— The task —
Return each entry exactly, so that nothing in the data differs from the original.

Saved entries:
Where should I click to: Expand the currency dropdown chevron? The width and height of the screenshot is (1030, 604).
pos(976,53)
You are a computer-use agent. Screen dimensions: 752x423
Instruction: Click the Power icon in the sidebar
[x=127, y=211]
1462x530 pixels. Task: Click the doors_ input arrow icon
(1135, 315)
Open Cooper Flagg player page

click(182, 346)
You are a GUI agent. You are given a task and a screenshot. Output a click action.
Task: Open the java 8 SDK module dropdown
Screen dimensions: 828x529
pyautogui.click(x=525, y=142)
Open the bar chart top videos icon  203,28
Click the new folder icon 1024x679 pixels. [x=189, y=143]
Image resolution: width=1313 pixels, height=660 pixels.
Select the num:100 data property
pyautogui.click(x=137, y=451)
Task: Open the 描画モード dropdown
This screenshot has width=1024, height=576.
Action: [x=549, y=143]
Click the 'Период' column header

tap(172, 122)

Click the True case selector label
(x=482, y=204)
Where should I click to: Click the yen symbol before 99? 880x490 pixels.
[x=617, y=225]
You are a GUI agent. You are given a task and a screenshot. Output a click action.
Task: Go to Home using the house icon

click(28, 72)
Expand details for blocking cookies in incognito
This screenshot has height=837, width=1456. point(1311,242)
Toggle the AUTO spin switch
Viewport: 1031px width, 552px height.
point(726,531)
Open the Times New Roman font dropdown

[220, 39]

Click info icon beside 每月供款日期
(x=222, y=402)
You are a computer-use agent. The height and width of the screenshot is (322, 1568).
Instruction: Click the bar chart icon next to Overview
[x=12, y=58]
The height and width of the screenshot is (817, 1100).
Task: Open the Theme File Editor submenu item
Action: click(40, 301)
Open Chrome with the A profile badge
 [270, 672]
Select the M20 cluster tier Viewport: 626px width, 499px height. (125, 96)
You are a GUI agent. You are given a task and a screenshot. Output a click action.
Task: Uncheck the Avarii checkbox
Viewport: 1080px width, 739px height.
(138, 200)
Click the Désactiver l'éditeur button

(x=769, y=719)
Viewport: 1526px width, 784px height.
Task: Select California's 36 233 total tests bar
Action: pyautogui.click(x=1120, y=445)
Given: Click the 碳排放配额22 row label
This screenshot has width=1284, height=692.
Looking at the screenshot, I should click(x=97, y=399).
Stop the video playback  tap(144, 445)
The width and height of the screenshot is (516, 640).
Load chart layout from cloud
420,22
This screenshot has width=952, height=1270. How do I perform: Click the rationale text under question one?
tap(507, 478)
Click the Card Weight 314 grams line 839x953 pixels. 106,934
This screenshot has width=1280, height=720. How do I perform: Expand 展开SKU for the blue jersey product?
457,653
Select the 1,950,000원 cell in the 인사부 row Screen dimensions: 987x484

— Response to this task —
Where should I click to: Expand the currency dropdown chevron? The width and height of the screenshot is (1030, 604).
pos(976,53)
You are a computer-use agent. Screen dimensions: 752x423
Instruction: Click the Power icon in the sidebar
[x=127, y=211]
1462x530 pixels. Task: Click the doors_ input arrow icon
(1135, 315)
Open Cooper Flagg player page

click(182, 346)
You are a GUI agent. You are given a task and a screenshot. Output a click action.
Task: Open the java 8 SDK module dropdown
Screen dimensions: 828x529
pyautogui.click(x=525, y=142)
Open the bar chart top videos icon  203,28
Click the new folder icon 1024x679 pixels. [x=189, y=143]
Image resolution: width=1313 pixels, height=660 pixels.
Select the num:100 data property
pyautogui.click(x=137, y=451)
Task: Open the 描画モード dropdown
This screenshot has width=1024, height=576.
Action: [x=549, y=143]
Click the 'Период' column header

tap(172, 122)

Click the True case selector label
(x=482, y=204)
Where should I click to: Click the yen symbol before 99? 880x490 pixels.
[x=617, y=225]
You are a GUI agent. You are given a task and a screenshot. Output a click action.
Task: Go to Home using the house icon

click(28, 72)
Expand details for blocking cookies in incognito
This screenshot has height=837, width=1456. point(1311,242)
Toggle the AUTO spin switch
Viewport: 1031px width, 552px height.
point(726,531)
Open the Times New Roman font dropdown

[220, 39]

Click info icon beside 每月供款日期
(x=222, y=402)
You are a computer-use agent. The height and width of the screenshot is (322, 1568).
Instruction: Click the bar chart icon next to Overview
[x=12, y=58]
The height and width of the screenshot is (817, 1100).
Task: Open the Theme File Editor submenu item
Action: click(40, 301)
Open Chrome with the A profile badge
 [270, 672]
Select the M20 cluster tier Viewport: 626px width, 499px height. (125, 96)
You are a GUI agent. You are given a task and a screenshot. Output a click action.
Task: Uncheck the Avarii checkbox
Viewport: 1080px width, 739px height.
(138, 200)
Click the Désactiver l'éditeur button

(x=769, y=719)
Viewport: 1526px width, 784px height.
Task: Select California's 36 233 total tests bar
Action: pyautogui.click(x=1120, y=445)
Given: Click the 碳排放配额22 row label
This screenshot has width=1284, height=692.
Looking at the screenshot, I should click(x=97, y=399).
Stop the video playback  tap(144, 445)
The width and height of the screenshot is (516, 640).
Load chart layout from cloud
420,22
This screenshot has width=952, height=1270. How do I perform: Click the rationale text under question one?
tap(507, 478)
Click the Card Weight 314 grams line 839x953 pixels. 106,934
This screenshot has width=1280, height=720. How do I perform: Expand 展开SKU for the blue jersey product?
457,653
Select the 1,950,000원 cell in the 인사부 row Screen dimensions: 987x484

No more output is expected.